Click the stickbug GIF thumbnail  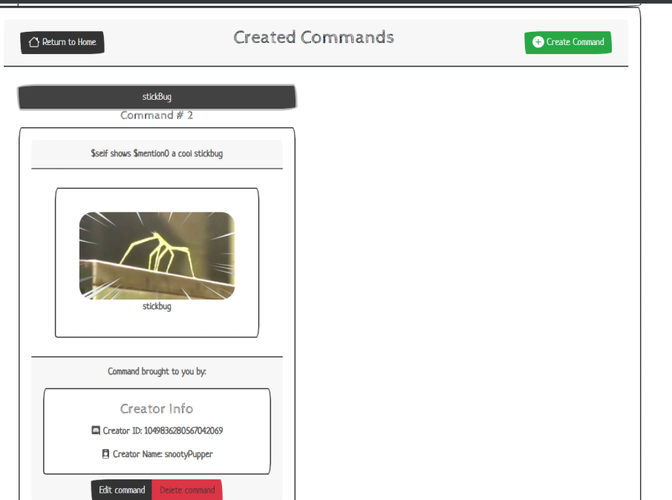pyautogui.click(x=157, y=255)
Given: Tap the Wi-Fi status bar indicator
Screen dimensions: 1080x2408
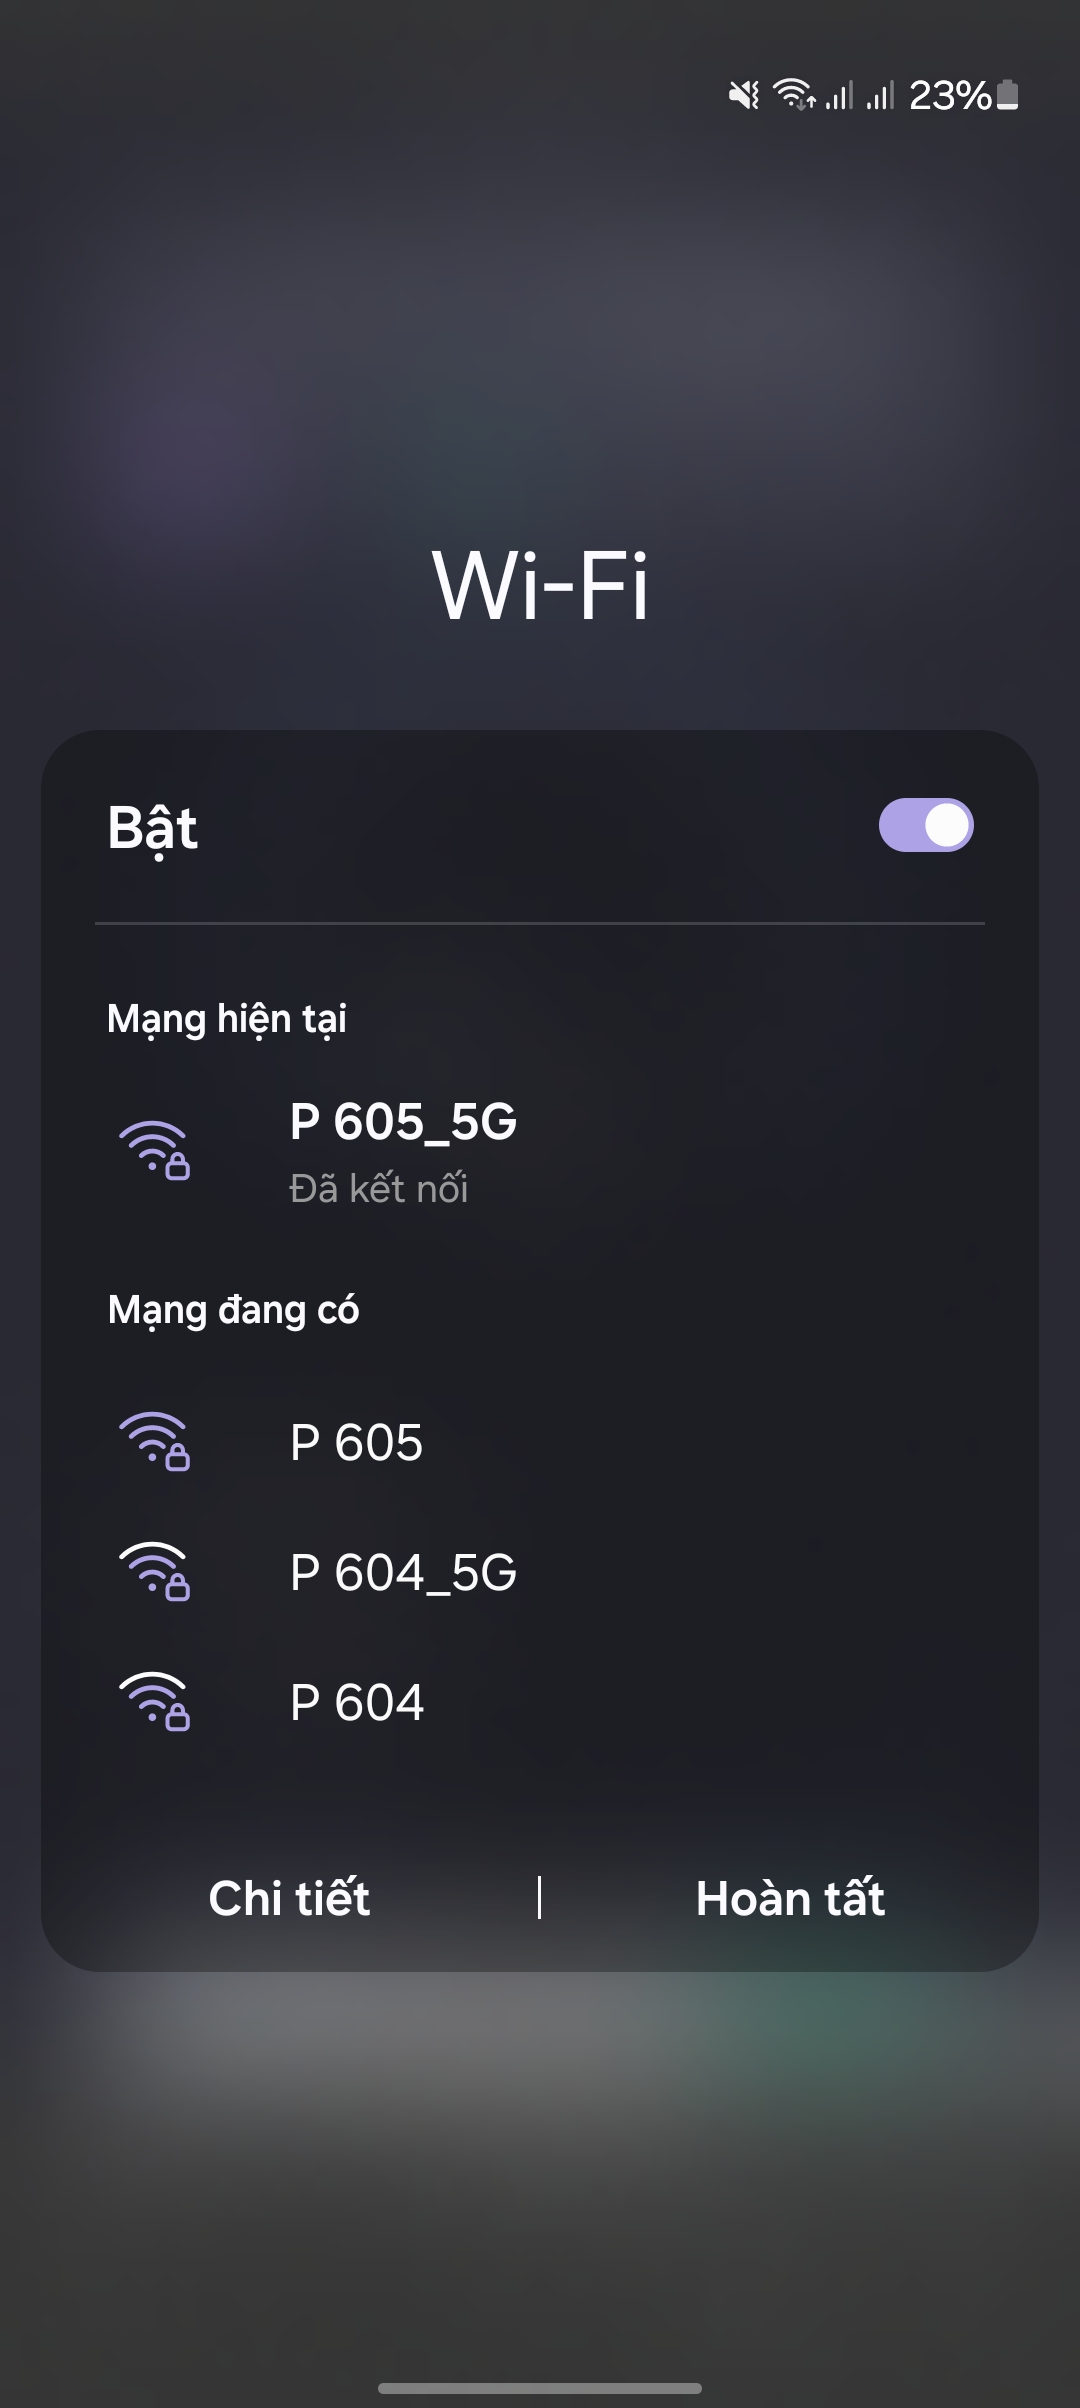Looking at the screenshot, I should [x=795, y=95].
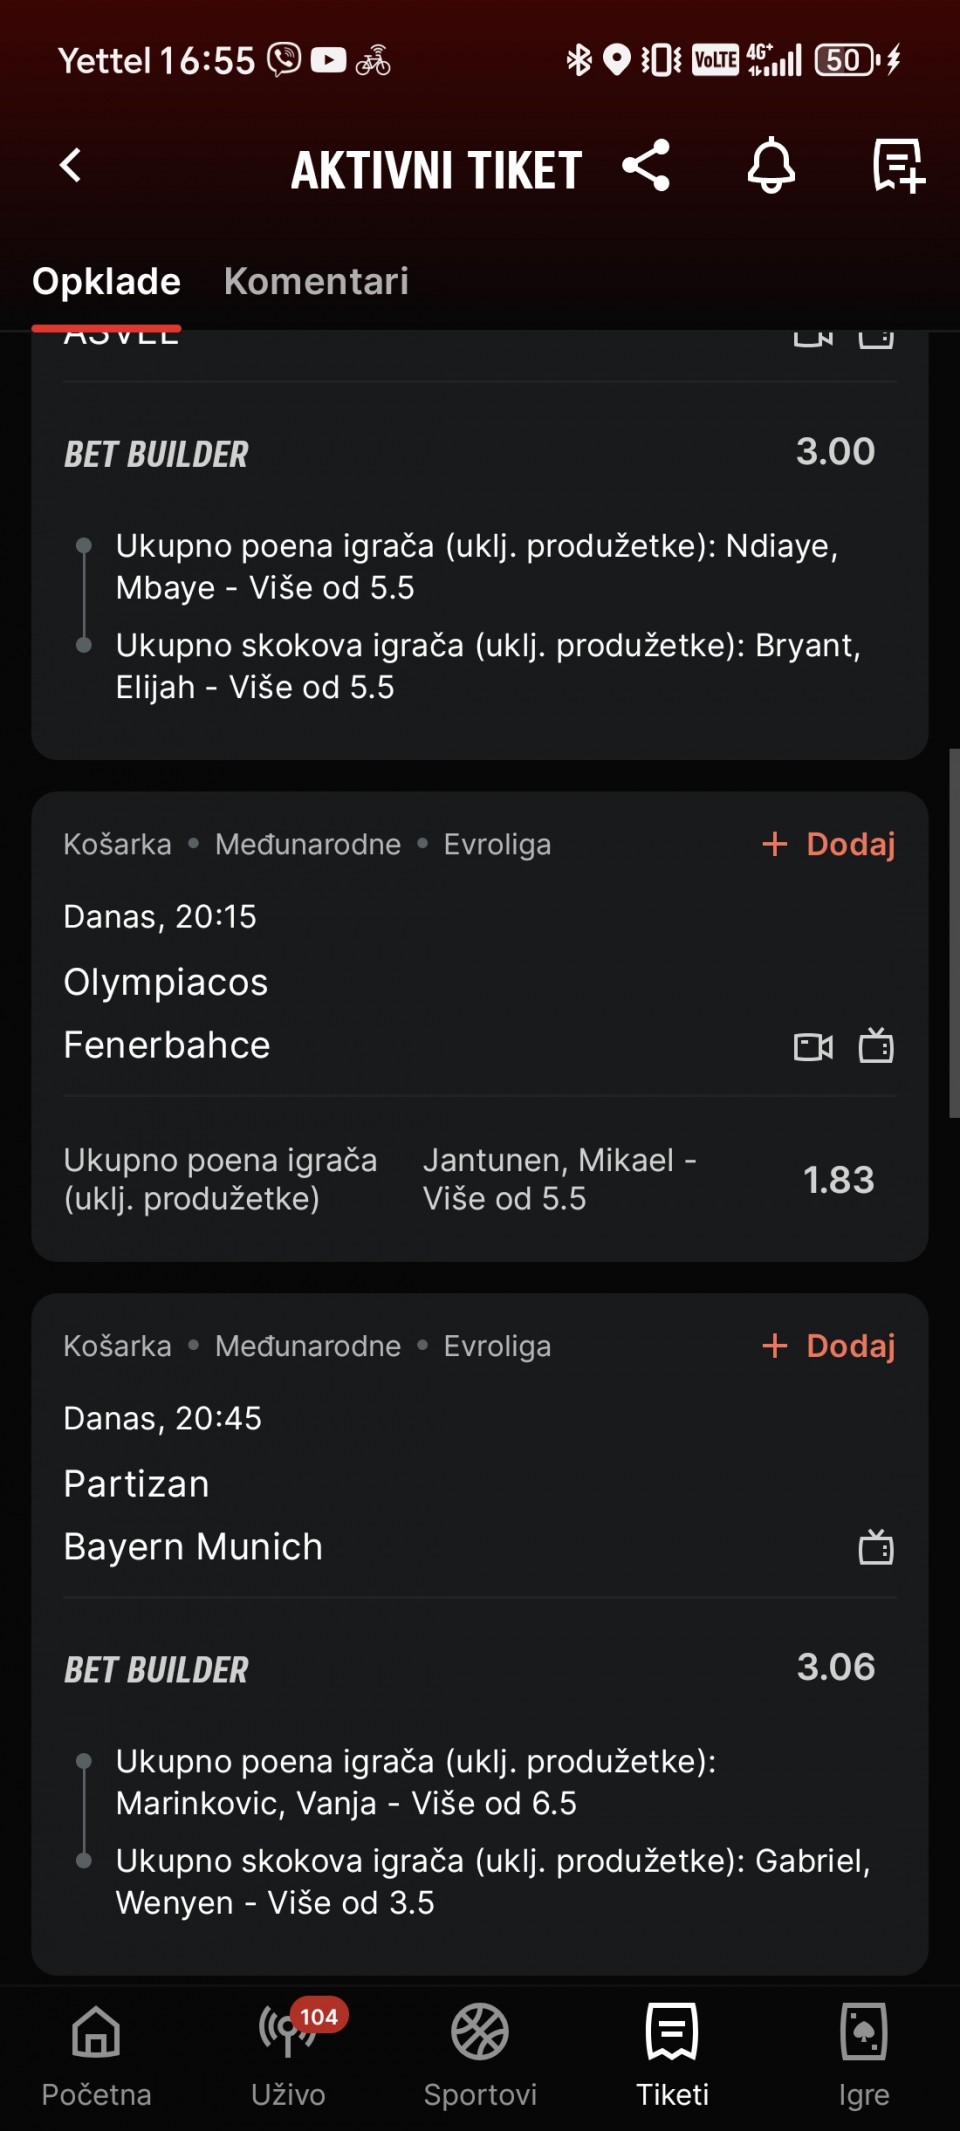
Task: Select the Opklade tab
Action: point(106,282)
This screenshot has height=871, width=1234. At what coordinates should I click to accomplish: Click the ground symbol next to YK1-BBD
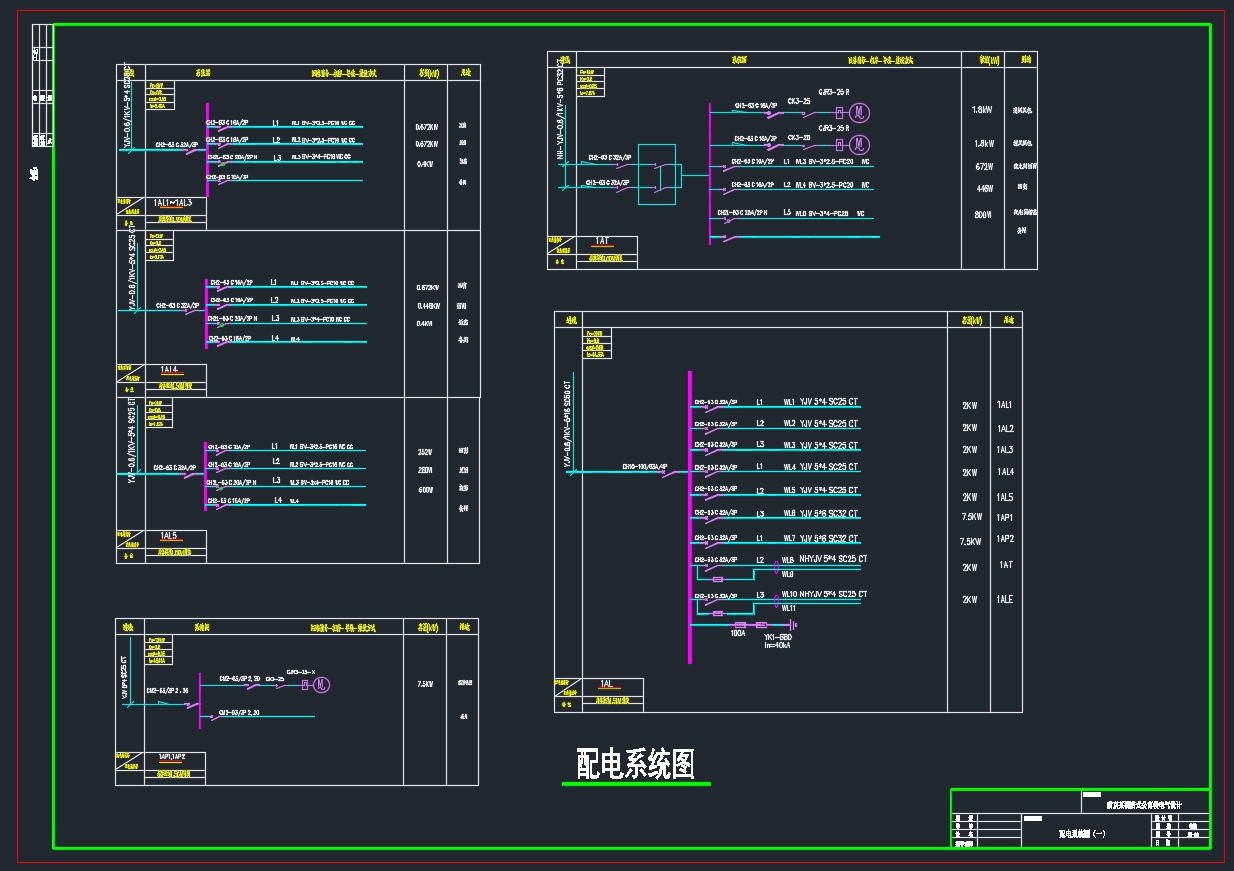791,625
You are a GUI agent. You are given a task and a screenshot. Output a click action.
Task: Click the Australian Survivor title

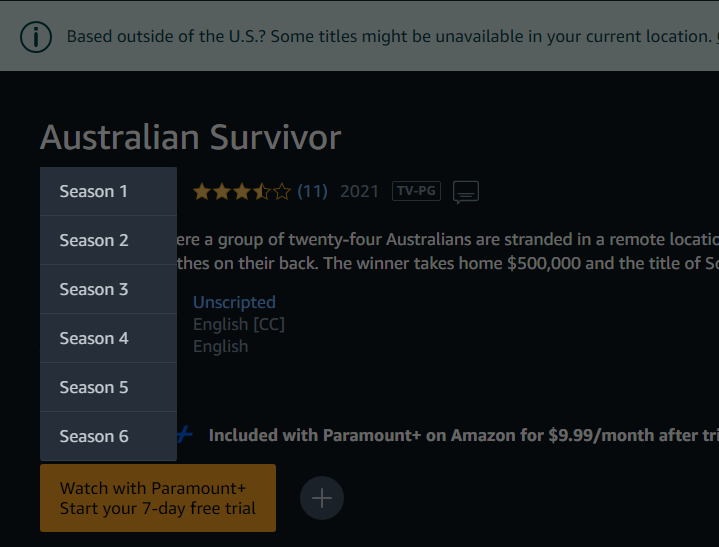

> **Prompt**:
Beginning at the line that contains "This screenshot has", retype each line of the data above through the very last one. Do not retype the pictures.

> **Solution to the problem**:
This screenshot has height=871, width=1234. At what coordinates should I click to accomplish: Click the ground symbol next to YK1-BBD
791,625
You are a GUI agent. You are given a task and a screenshot. Output a click action.
Task: Click the Australian Survivor title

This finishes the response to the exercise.